==== Task input ====
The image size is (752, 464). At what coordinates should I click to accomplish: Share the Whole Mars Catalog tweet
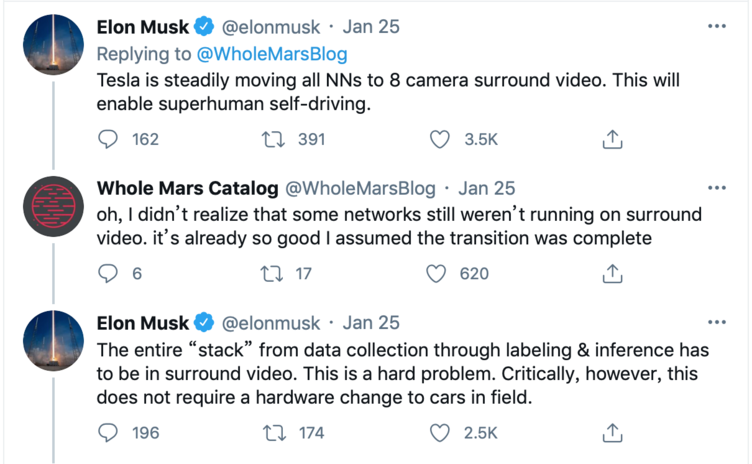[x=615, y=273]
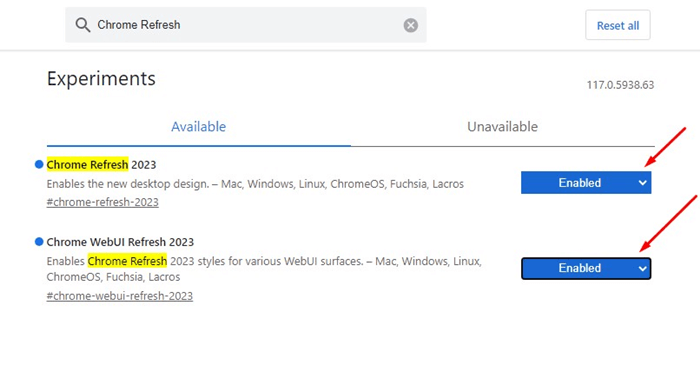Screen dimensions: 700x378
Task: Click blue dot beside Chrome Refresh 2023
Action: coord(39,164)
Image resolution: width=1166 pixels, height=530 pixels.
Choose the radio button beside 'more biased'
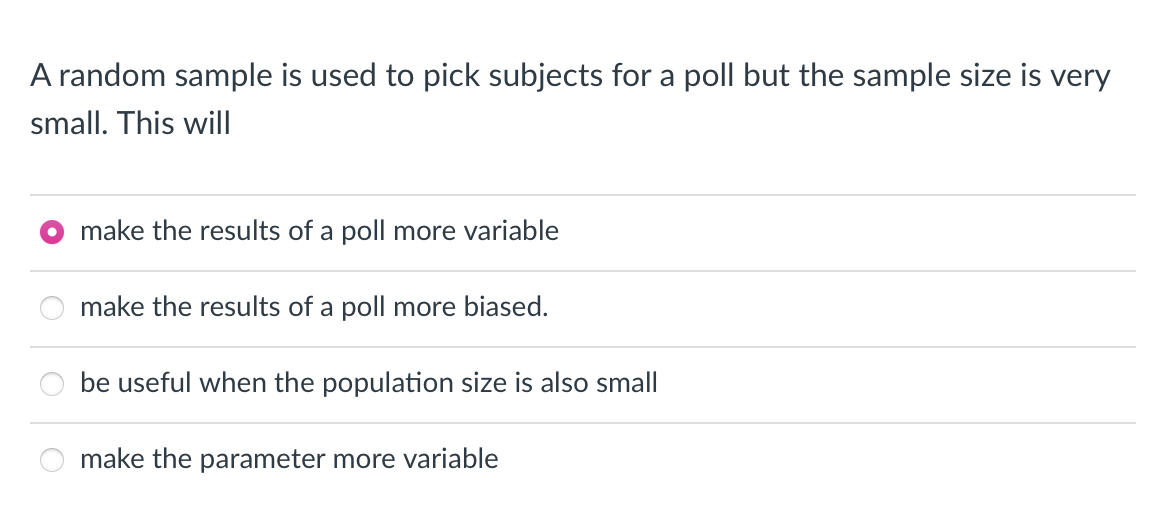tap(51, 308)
====
- [Brief]:
Reprint every record exactly and skip the pictures.

- [Your solution]:
The image size is (752, 464). At what coordinates should I click to accomplish: Share the Whole Mars Catalog tweet
[x=615, y=273]
Screen dimensions: 700x378
Task: Click blue dot beside Chrome Refresh 2023
Action: coord(39,164)
Image resolution: width=1166 pixels, height=530 pixels.
Choose the radio button beside 'more biased'
tap(51, 308)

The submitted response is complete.